“Cover your coughs in the Carolinas and don’t double dip in Denver,” a Tulane University study published in the American Journal of Health Economics says. Cities with teams in the Super Bowl see a marked rise in flu-related deaths.
Tulane University School of Public Health and Tropical Medicine researcher, Charles Stoecker, teamed up with economists, Alan Barreca of Tulane and Nicholas Sanders, of Cornell University to examine county-level statistics from 1974-2009.
Over the decades, there’s been an alarming trend: Having a team in the Super Bowl led to an average 18 percent increase in flu deaths among men and women over the age of 65. But even if you’re much younger than 65 (when you’re more vulnerable to the illness, making you more like to not overcome it), you’d still be wise to pay special attention at that Super Bowl party you’re inevitably going to this Sunday.
“It’s people that are staying at home and hosting small local gatherings, so your Super Bowl party, that are actually passing influenza among themselves,” says Stoecker. “Every year, we host these parties that we go to and it changes mixing patterns and you are coughing and sneezing and sharing chips and dip with people that you often don’t and so we get the influenza transmitted in novel ways.”

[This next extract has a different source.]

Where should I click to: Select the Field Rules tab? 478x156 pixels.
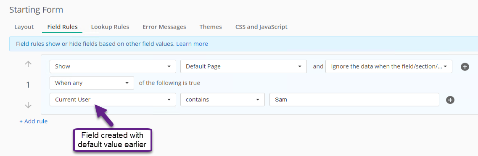62,27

Of course the effects are greater when the dominant influenza strain is more lethal, but—luckily enough—models show this year’s flu season could be a mild one. That being said, the virus will still kill thousands of people and sicken many more.
You should also know it’s not necessarily the hosting city that’s most at risk. In the past, most games have been held in warmer cities where the environment is less favorable for transmission, the researchers say.
Arm yourself with the 10 Best Ways to Win the War on Colds and the Flu, and heed to Stoecker’s advice: Place a big sign above the dip that says, “Scoop once.”